La guerre des idées vaut plus que tout parce qu’elle traduit une volonté de recherche et de reconnaissance de la VERITE par le DIALOGUE et le COMPROMIS au bénéfice du VIVRE ENSEMBLE par l’inclusion et l’interaction positive. En somme, seul le pardon est bénéfique et sain pour l’homme et la communauté.

Le pardon est une danse d’amour qui consacre le deuil de la guerre des hommes pour célébrer la paix, le seul bébé commun, fruit de la guerre des idées. Sans une confiance retrouvée issue d’un dialogue sincère et décomplexé, la paix sera une peine perdue, la bonne foi un leurre. Selon Baruch Spinoza, « la Paix n’est pas l’absence de guerre, c’est une vertu, un état d’esprit, une volonté de bienveillance, de confiance, de justice. »

La paix est la lumière des sages, la guerre est l’astuce échappatoire des hommes qui s’égarent et n’ont plus de repères pour rétablir ce qu’il y a de vital dans l’existence humaine.

J’invite chaque Africain à faire de la néo-philosophie africaine le chemin de la conquête de l’Afrique pacifiée offrant un destin commun à tous les peuples africains par-delà la diversité des nationalités et des aires sociolinguistiques. La philosophie est un gouvernail d’ordre spirituel, un outil extraordinaire de navigation à l’intérieur de soi, sur la terre, les airs et les mers et qui oriente sur l’état du monde et les causes profondes de ses perturbations.

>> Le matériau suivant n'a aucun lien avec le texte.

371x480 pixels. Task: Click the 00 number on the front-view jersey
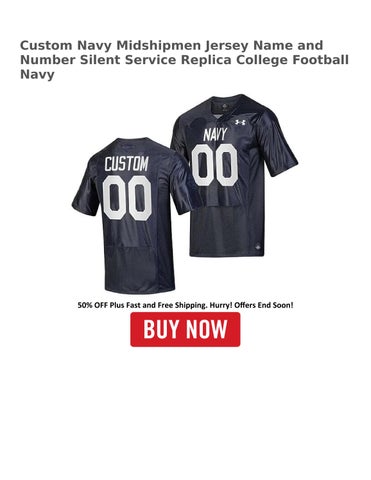(x=215, y=165)
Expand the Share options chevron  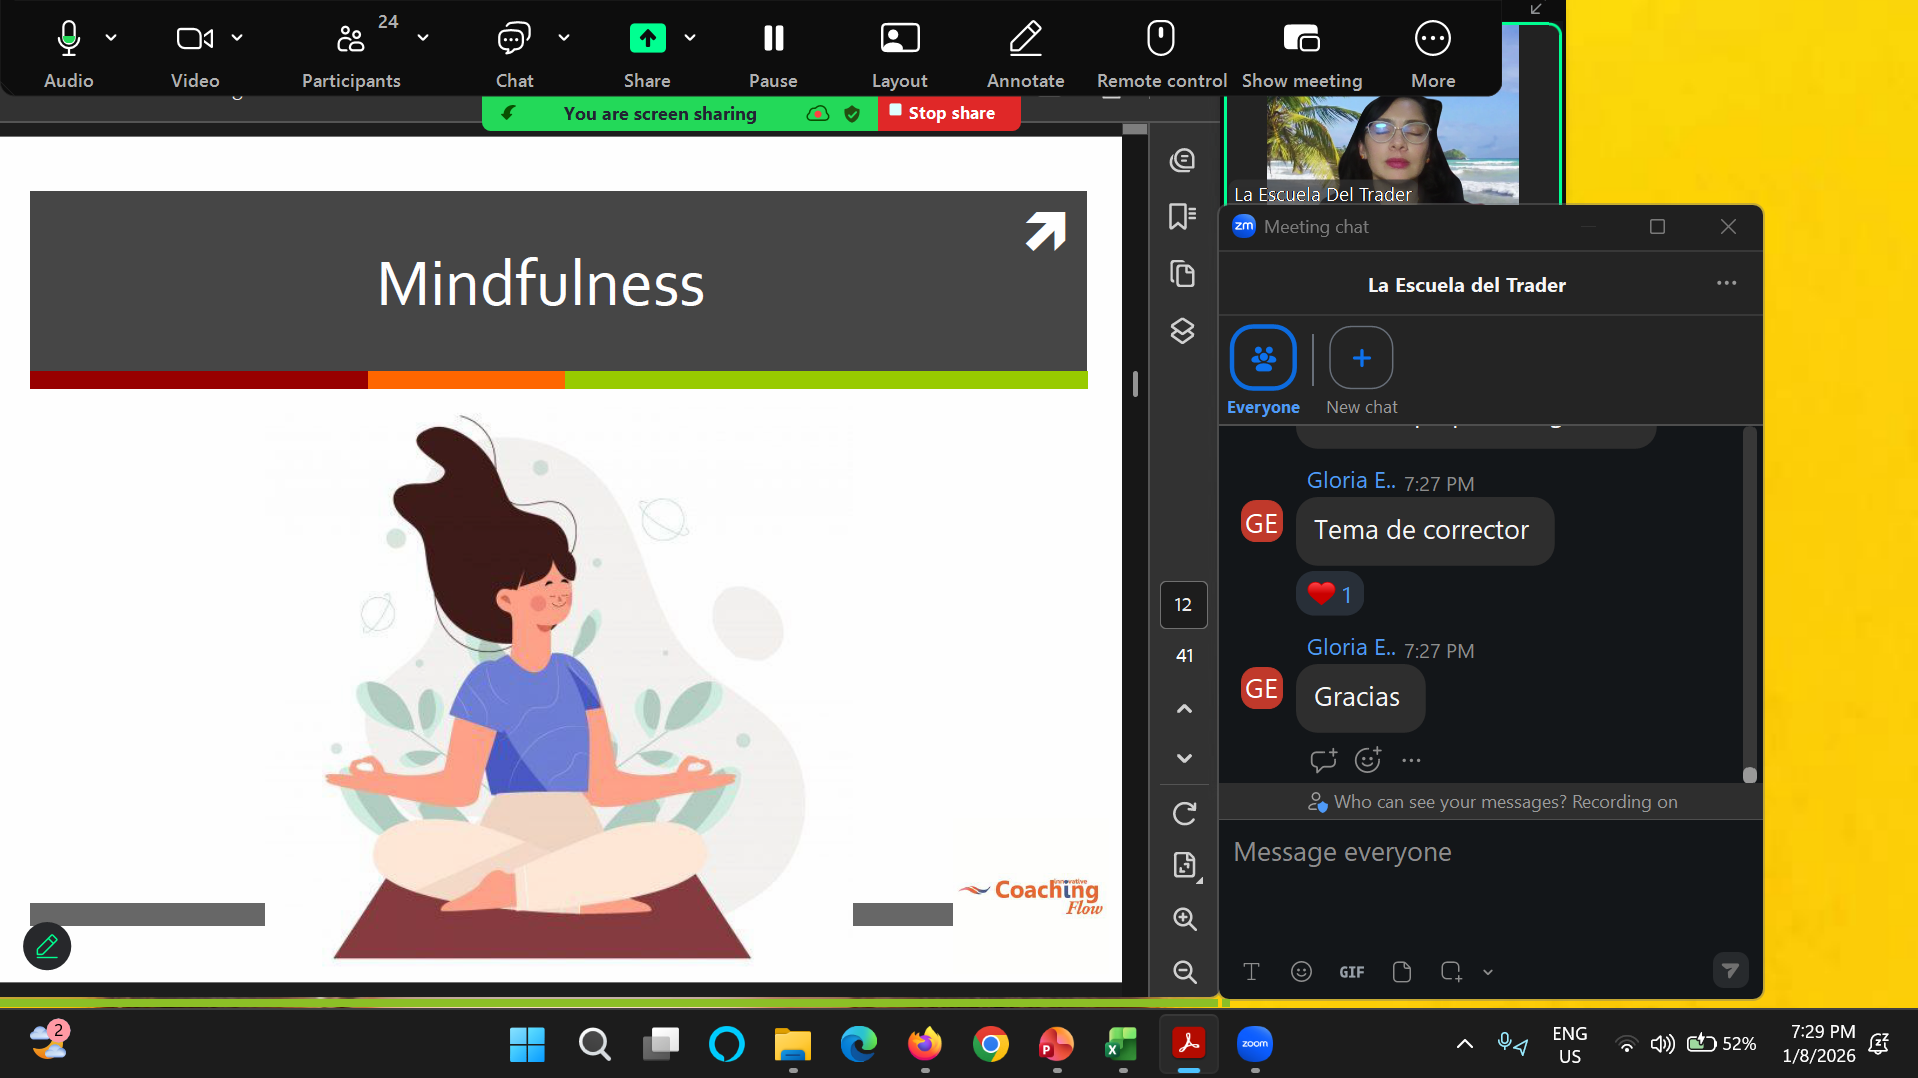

La philosophie est la vitrine de l’insatisfaction et des peurs des peuples, le reflet de ce que vaut la gouvernance de chaque pays au-delà de ces faux indicateurs économiques qui mesurent la souffrance et incapables d’appréhender la valeur humaine.

Une autre Afrique est encore possible. Il faut agir vite et maintenant. Telle est ma conviction.